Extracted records
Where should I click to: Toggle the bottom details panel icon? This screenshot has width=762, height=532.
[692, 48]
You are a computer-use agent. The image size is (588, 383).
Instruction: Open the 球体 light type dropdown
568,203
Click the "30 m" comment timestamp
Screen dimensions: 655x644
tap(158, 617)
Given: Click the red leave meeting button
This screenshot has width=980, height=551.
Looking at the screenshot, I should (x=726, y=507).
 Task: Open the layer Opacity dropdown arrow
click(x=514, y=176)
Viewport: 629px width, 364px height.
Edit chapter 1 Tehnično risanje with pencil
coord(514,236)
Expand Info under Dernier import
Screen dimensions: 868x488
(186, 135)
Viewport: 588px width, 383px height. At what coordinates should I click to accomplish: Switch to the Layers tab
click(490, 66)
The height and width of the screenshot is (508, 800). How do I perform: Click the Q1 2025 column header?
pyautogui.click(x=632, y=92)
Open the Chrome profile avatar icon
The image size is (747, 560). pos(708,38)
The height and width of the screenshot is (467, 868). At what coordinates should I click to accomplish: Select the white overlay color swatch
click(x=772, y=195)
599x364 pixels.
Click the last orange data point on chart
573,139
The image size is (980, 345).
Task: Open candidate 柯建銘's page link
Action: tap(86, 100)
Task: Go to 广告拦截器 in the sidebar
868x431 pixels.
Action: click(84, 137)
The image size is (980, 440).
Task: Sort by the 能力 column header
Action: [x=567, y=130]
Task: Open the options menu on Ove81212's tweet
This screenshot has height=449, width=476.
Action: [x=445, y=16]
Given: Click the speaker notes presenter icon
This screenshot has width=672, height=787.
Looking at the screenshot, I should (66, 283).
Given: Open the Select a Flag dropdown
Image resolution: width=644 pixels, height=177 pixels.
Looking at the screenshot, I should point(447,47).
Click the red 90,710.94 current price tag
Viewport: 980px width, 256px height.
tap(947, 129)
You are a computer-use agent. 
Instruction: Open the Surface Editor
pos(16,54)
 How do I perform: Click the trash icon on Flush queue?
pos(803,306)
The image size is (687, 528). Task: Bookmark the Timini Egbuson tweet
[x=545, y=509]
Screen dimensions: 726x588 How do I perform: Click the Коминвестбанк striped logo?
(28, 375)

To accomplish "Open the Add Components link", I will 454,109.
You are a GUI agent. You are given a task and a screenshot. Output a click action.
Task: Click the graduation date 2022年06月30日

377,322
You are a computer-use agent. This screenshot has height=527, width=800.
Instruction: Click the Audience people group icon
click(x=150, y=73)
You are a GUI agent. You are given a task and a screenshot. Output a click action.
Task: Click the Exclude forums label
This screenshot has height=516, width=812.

WHAT YOU WILL DO:
Copy out every line of the data above, exactly as given.

PROBLEM SOLUTION:
Where should I click to: Toggle the bottom details panel icon? This screenshot has width=762, height=532.
[692, 48]
You are a computer-use agent. The image size is (588, 383).
Instruction: Open the 球体 light type dropdown
568,203
Click the "30 m" comment timestamp
Screen dimensions: 655x644
tap(158, 617)
Given: Click the red leave meeting button
This screenshot has width=980, height=551.
Looking at the screenshot, I should (x=726, y=507).
 Task: Open the layer Opacity dropdown arrow
click(x=514, y=176)
Viewport: 629px width, 364px height.
Edit chapter 1 Tehnično risanje with pencil
coord(514,236)
Expand Info under Dernier import
Screen dimensions: 868x488
(186, 135)
Viewport: 588px width, 383px height. At what coordinates should I click to accomplish: Switch to the Layers tab
click(490, 66)
The height and width of the screenshot is (508, 800). How do I perform: Click the Q1 2025 column header?
pyautogui.click(x=632, y=92)
Open the Chrome profile avatar icon
The image size is (747, 560). pos(708,38)
The height and width of the screenshot is (467, 868). At what coordinates should I click to accomplish: Select the white overlay color swatch
click(x=772, y=195)
599x364 pixels.
Click the last orange data point on chart
573,139
The image size is (980, 345).
Task: Open candidate 柯建銘's page link
Action: tap(86, 100)
Task: Go to 广告拦截器 in the sidebar
868x431 pixels.
Action: click(84, 137)
The image size is (980, 440).
Task: Sort by the 能力 column header
Action: [x=567, y=130]
Task: Open the options menu on Ove81212's tweet
This screenshot has height=449, width=476.
Action: [x=445, y=16]
Given: Click the speaker notes presenter icon
This screenshot has width=672, height=787.
Looking at the screenshot, I should (66, 283).
Given: Open the Select a Flag dropdown
Image resolution: width=644 pixels, height=177 pixels.
Looking at the screenshot, I should point(447,47).
Click the red 90,710.94 current price tag
Viewport: 980px width, 256px height.
tap(947, 129)
You are a computer-use agent. 
Instruction: Open the Surface Editor
pos(16,54)
 How do I perform: Click the trash icon on Flush queue?
pos(803,306)
The image size is (687, 528). Task: Bookmark the Timini Egbuson tweet
[x=545, y=509]
Screen dimensions: 726x588 How do I perform: Click the Коминвестбанк striped logo?
(28, 375)

To accomplish "Open the Add Components link", I will 454,109.
You are a GUI agent. You are given a task and a screenshot. Output a click action.
Task: Click the graduation date 2022年06月30日

377,322
You are a computer-use agent. This screenshot has height=527, width=800.
Instruction: Click the Audience people group icon
click(x=150, y=73)
You are a GUI agent. You are given a task and a screenshot. Output a click action.
Task: Click the Exclude forums label
This screenshot has height=516, width=812.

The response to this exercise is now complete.